Express the lines starting at the one containing "Given: Click Dodaj role i funkcje link" and ending at the one containing "Looking at the" as a JSON list of strings, one string per line, with blank lines omitted. Leave the pictures out of the answer.

**Records for the task**
━━━━━━━━━━━━━━━━━━━━
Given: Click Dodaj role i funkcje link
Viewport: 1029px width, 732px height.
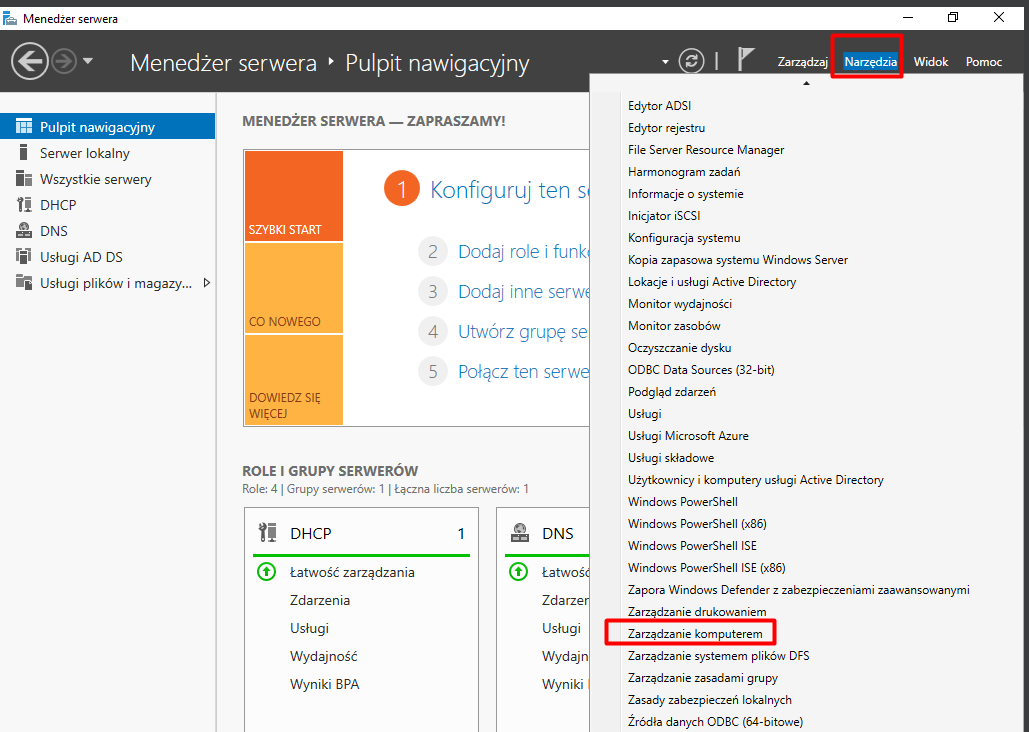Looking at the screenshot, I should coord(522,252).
━━━━━━━━━━━━━━━━━━━━
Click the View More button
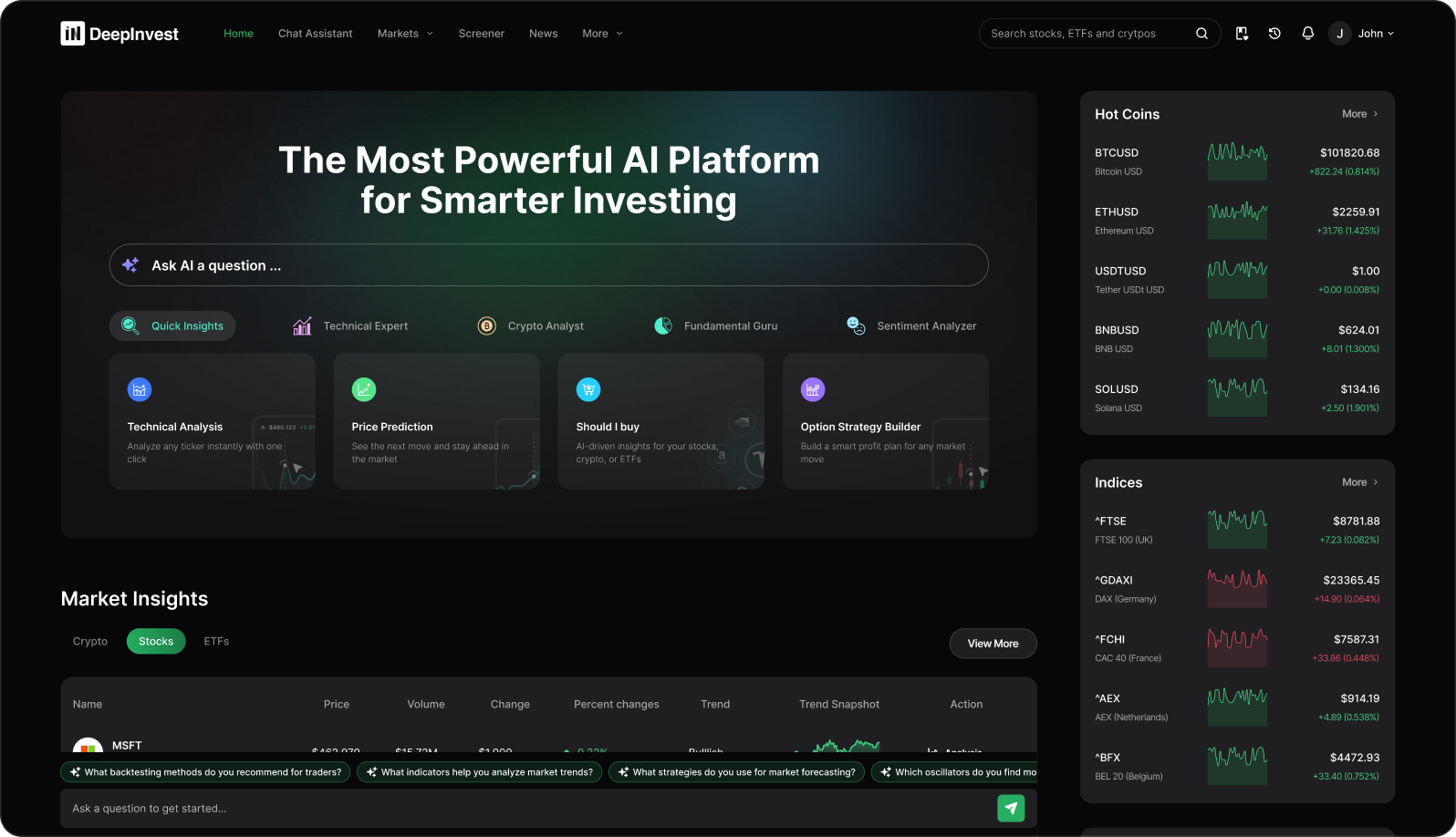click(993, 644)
━━━━━━━━━━━━━━━━━━━━
**Solution to this exercise**
[
  "Given: Click Dodaj role i funkcje link",
  "Viewport: 1029px width, 732px height.",
  "Looking at the screenshot, I should coord(522,252)."
]